* WHAT IS EXPECTED: Begin with the first line of the entries below and reproduce each line exactly, ending with the line that holds "Click the add-follower".
▼
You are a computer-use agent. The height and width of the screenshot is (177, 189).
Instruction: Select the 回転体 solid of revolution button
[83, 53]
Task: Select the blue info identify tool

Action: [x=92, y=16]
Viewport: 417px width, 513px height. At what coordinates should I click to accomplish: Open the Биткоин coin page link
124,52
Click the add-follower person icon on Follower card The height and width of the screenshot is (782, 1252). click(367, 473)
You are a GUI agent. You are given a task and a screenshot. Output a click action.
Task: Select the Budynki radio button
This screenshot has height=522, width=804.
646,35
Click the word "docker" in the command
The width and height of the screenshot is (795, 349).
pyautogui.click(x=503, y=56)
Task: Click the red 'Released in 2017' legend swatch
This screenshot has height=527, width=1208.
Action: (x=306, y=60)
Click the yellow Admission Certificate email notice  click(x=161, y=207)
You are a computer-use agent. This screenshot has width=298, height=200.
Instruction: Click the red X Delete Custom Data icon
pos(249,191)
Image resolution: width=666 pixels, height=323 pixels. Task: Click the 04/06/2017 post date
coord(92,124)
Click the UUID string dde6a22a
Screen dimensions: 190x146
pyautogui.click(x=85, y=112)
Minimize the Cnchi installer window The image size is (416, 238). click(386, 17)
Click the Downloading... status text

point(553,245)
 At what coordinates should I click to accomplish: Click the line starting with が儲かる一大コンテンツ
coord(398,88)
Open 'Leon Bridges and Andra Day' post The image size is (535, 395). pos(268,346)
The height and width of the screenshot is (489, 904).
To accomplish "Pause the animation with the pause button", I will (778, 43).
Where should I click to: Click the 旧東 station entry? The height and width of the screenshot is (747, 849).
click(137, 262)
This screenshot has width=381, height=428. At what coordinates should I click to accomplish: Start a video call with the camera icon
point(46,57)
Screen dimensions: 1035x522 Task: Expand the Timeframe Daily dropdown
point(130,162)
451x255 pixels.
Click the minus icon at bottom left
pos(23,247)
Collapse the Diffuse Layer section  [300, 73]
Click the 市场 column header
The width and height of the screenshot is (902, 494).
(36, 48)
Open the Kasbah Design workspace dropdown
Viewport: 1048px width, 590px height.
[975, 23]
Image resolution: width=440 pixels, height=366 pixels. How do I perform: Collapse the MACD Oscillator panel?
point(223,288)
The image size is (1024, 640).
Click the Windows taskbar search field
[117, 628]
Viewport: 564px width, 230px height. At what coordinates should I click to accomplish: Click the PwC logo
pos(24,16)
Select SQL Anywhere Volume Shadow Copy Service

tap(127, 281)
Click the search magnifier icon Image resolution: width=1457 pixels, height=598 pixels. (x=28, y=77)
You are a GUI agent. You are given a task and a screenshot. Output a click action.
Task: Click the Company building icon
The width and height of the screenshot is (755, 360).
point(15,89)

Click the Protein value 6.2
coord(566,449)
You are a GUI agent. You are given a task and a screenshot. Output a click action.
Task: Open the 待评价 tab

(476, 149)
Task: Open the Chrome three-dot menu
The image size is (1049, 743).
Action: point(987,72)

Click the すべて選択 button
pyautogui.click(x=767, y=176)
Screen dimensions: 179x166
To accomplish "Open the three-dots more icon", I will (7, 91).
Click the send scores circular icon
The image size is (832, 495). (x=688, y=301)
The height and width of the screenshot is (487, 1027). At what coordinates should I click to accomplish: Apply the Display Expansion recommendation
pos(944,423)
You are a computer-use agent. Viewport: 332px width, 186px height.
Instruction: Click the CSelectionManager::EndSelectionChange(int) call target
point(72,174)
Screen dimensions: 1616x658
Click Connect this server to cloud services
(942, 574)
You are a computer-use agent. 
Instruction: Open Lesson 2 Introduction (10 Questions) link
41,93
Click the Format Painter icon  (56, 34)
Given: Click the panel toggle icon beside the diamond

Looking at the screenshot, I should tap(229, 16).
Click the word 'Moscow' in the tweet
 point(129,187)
▲
* ANSWER TO THE EXERCISE:
You are a computer-use agent. The height and width of the screenshot is (177, 189).
Instruction: Select the 回転体 solid of revolution button
[83, 53]
Task: Select the blue info identify tool

Action: [x=92, y=16]
Viewport: 417px width, 513px height. At what coordinates should I click to accomplish: Open the Биткоин coin page link
124,52
Click the add-follower person icon on Follower card The height and width of the screenshot is (782, 1252). click(367, 473)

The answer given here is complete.